» **WORK TASK**: Below are entries. Reproduce exactly the lines between the line holding "Given: Pin the test.c editor tab" and the line holding "Open the browser extensions puzzle icon", inclusive, and only those.

» **INFORMATION GIVEN**:
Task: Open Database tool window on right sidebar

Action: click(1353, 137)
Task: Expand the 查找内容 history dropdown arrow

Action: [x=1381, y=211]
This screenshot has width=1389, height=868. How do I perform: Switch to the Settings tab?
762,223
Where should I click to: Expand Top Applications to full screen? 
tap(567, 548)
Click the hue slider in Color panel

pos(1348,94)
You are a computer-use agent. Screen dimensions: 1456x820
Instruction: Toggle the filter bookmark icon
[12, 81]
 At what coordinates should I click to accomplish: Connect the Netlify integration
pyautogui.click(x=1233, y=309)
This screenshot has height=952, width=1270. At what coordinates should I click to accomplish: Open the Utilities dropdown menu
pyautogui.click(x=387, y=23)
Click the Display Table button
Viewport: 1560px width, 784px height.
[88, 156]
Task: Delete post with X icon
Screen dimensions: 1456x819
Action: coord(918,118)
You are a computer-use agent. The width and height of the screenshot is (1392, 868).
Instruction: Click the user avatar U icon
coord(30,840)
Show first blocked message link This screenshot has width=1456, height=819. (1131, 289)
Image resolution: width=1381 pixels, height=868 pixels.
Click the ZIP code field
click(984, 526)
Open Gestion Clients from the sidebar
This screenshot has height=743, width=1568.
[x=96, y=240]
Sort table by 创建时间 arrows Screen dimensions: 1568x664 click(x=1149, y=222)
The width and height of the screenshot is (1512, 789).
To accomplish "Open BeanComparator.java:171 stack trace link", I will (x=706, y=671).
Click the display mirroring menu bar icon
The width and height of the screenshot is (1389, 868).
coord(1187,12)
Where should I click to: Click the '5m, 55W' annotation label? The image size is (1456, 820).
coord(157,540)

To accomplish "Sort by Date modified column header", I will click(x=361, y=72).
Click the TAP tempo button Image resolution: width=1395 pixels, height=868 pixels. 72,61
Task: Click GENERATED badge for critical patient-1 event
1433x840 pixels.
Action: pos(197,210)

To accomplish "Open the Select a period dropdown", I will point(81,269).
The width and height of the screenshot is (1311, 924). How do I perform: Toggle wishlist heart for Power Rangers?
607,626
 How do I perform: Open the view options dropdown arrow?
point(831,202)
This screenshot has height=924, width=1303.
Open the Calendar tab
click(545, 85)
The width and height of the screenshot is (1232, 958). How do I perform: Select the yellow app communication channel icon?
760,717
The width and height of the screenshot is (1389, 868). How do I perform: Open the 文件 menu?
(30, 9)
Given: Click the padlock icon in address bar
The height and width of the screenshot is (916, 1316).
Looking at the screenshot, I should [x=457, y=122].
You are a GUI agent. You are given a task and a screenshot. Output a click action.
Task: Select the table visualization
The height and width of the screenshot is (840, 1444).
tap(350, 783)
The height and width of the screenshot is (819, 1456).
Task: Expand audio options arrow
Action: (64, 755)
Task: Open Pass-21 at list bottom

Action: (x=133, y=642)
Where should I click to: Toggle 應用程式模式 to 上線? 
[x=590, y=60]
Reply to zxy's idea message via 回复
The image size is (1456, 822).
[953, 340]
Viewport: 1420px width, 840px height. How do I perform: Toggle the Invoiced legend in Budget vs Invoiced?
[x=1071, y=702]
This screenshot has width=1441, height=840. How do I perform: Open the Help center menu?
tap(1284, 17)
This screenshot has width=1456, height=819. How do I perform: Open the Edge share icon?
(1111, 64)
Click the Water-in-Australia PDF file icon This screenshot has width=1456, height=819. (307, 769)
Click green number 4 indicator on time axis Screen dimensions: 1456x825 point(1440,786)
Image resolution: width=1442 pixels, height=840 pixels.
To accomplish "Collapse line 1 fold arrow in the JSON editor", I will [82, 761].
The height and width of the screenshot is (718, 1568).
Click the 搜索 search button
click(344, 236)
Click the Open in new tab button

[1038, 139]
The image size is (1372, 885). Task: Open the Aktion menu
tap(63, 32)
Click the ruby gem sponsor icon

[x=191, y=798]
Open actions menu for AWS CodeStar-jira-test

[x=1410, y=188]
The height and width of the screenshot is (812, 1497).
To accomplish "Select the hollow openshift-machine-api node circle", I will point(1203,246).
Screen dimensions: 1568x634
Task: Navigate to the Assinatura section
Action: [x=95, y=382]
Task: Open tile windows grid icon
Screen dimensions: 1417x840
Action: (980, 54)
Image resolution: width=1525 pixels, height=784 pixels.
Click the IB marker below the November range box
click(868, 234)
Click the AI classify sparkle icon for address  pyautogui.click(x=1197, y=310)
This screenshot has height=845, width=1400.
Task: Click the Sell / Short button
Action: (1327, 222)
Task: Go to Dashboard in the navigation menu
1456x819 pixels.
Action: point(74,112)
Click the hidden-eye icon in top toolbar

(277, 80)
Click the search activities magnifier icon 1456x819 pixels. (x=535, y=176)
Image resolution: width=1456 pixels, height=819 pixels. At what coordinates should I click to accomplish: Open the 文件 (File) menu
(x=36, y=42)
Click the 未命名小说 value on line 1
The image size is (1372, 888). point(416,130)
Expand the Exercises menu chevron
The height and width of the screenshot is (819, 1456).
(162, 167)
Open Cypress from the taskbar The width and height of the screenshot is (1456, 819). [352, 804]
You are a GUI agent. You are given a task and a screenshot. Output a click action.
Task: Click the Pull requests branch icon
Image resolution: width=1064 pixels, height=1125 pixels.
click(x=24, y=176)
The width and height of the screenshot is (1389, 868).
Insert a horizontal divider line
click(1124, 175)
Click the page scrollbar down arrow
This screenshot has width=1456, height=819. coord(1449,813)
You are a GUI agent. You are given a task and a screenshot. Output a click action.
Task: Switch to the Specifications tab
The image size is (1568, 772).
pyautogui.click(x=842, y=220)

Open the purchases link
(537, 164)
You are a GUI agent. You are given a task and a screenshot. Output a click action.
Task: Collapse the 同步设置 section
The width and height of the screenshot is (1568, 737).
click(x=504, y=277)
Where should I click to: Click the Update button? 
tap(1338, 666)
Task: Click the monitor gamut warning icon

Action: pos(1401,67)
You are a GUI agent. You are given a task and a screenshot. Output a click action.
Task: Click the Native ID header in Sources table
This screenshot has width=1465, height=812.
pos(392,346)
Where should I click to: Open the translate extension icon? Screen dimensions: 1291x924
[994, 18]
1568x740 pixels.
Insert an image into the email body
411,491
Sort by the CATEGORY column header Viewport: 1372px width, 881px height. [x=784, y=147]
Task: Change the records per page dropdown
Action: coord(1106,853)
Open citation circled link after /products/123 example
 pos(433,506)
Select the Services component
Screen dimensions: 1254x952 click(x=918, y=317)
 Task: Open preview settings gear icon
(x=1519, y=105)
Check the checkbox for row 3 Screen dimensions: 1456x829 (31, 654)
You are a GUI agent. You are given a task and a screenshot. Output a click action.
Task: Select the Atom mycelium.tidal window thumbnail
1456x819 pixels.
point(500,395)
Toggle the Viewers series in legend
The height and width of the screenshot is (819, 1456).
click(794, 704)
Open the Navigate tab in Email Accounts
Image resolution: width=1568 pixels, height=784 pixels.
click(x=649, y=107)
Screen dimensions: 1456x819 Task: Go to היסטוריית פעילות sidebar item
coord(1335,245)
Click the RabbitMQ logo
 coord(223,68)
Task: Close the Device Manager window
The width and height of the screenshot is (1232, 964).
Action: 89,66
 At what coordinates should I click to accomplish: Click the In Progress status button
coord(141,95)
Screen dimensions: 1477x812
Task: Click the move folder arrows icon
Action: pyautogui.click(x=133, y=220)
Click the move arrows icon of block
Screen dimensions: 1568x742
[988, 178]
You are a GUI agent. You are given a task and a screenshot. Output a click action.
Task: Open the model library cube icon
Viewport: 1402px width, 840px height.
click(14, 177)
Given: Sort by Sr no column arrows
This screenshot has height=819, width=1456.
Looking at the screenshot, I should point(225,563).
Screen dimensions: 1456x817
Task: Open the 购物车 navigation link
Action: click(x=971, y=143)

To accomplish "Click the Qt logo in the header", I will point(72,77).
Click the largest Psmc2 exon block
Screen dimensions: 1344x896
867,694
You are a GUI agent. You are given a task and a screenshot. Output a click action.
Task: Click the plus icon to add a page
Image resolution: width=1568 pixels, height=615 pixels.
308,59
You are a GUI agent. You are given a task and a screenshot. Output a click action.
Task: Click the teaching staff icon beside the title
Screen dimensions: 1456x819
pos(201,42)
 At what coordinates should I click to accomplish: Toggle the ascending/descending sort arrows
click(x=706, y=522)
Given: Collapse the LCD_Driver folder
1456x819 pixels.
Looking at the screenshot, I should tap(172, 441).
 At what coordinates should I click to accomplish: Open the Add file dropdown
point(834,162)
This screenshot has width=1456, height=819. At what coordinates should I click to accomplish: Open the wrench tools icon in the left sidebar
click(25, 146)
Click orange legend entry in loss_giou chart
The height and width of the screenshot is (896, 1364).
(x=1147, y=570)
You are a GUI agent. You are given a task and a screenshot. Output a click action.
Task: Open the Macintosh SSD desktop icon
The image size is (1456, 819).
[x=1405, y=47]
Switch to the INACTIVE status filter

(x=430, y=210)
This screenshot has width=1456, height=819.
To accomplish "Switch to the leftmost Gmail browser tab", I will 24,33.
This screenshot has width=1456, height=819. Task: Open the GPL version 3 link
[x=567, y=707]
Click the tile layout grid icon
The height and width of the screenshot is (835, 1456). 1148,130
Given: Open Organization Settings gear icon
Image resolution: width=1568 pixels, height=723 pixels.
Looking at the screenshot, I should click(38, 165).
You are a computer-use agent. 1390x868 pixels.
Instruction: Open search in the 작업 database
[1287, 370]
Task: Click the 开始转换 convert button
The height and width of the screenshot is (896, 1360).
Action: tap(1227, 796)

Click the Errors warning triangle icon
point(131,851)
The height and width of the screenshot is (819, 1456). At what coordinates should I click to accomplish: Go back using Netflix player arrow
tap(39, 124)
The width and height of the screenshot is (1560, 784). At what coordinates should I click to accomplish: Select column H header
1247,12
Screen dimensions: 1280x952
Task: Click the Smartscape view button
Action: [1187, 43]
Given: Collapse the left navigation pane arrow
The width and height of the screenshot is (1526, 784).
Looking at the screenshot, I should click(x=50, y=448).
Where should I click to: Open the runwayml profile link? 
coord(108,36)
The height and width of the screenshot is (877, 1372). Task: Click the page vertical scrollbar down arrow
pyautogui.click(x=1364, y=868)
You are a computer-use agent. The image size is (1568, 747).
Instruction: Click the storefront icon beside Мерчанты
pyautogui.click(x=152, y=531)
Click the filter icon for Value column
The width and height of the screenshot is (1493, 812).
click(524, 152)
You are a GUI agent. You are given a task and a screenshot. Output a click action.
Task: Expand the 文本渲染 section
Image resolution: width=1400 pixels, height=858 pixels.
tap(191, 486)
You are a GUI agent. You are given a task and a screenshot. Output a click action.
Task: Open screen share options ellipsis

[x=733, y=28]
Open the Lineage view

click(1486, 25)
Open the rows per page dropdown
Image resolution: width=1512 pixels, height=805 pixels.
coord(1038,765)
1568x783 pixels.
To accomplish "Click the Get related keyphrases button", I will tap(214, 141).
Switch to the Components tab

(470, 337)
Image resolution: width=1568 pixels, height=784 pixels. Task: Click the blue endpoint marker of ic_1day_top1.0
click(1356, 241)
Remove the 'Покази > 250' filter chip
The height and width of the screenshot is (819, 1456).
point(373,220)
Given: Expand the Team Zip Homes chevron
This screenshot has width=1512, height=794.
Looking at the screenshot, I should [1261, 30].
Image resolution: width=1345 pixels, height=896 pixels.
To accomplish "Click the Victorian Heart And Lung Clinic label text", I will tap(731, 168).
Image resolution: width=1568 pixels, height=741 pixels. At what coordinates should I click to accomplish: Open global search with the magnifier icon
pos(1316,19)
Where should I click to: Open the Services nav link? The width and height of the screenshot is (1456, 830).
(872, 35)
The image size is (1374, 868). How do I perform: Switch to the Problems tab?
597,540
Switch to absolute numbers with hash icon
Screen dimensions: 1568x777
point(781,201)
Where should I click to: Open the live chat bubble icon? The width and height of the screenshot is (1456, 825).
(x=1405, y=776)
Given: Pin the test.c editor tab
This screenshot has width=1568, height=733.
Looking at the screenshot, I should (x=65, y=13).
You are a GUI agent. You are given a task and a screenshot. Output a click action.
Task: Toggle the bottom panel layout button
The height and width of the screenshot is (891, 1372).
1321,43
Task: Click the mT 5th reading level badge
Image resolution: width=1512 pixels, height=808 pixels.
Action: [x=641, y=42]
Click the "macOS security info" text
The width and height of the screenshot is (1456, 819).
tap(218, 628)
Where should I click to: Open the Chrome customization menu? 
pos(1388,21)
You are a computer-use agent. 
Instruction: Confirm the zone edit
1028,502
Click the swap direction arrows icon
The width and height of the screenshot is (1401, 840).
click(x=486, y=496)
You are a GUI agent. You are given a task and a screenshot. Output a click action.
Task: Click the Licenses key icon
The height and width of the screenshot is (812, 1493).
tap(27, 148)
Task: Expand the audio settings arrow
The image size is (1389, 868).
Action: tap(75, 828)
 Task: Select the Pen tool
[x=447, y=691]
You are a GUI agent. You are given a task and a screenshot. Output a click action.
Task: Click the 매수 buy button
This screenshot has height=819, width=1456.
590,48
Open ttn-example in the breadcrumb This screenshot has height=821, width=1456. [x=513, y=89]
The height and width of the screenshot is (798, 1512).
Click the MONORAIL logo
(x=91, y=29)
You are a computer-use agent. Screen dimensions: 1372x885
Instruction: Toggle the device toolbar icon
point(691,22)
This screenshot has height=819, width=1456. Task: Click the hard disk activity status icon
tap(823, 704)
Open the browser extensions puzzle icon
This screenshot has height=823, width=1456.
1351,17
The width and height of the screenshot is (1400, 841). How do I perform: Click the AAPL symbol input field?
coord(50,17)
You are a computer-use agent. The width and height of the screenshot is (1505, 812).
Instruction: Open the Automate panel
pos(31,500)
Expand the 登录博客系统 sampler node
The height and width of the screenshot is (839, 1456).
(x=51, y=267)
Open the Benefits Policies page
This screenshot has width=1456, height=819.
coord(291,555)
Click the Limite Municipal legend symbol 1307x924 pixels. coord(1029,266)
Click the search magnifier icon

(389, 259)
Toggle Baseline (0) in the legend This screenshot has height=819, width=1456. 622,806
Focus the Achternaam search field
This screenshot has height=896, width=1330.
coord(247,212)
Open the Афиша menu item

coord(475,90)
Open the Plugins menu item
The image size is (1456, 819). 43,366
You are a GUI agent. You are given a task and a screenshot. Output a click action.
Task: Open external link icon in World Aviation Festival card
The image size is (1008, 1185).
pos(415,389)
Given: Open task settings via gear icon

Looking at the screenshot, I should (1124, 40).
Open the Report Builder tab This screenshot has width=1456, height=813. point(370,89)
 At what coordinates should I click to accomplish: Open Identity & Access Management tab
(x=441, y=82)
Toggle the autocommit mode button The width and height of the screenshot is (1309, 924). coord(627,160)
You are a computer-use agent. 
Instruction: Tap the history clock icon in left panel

» **EXERCISE SOLUTION**:
Given: Pin the test.c editor tab
This screenshot has width=1568, height=733.
Looking at the screenshot, I should (x=65, y=13).
You are a GUI agent. You are given a task and a screenshot. Output a click action.
Task: Toggle the bottom panel layout button
The height and width of the screenshot is (891, 1372).
1321,43
Task: Click the mT 5th reading level badge
Image resolution: width=1512 pixels, height=808 pixels.
Action: [x=641, y=42]
Click the "macOS security info" text
The width and height of the screenshot is (1456, 819).
tap(218, 628)
Where should I click to: Open the Chrome customization menu? 
pos(1388,21)
You are a computer-use agent. 
Instruction: Confirm the zone edit
1028,502
Click the swap direction arrows icon
The width and height of the screenshot is (1401, 840).
click(x=486, y=496)
You are a GUI agent. You are given a task and a screenshot. Output a click action.
Task: Click the Licenses key icon
The height and width of the screenshot is (812, 1493).
tap(27, 148)
Task: Expand the audio settings arrow
The image size is (1389, 868).
Action: tap(75, 828)
 Task: Select the Pen tool
[x=447, y=691]
You are a GUI agent. You are given a task and a screenshot. Output a click action.
Task: Click the 매수 buy button
This screenshot has height=819, width=1456.
590,48
Open ttn-example in the breadcrumb This screenshot has height=821, width=1456. [x=513, y=89]
The height and width of the screenshot is (798, 1512).
Click the MONORAIL logo
(x=91, y=29)
You are a computer-use agent. Screen dimensions: 1372x885
Instruction: Toggle the device toolbar icon
point(691,22)
This screenshot has height=819, width=1456. Task: Click the hard disk activity status icon
tap(823, 704)
Open the browser extensions puzzle icon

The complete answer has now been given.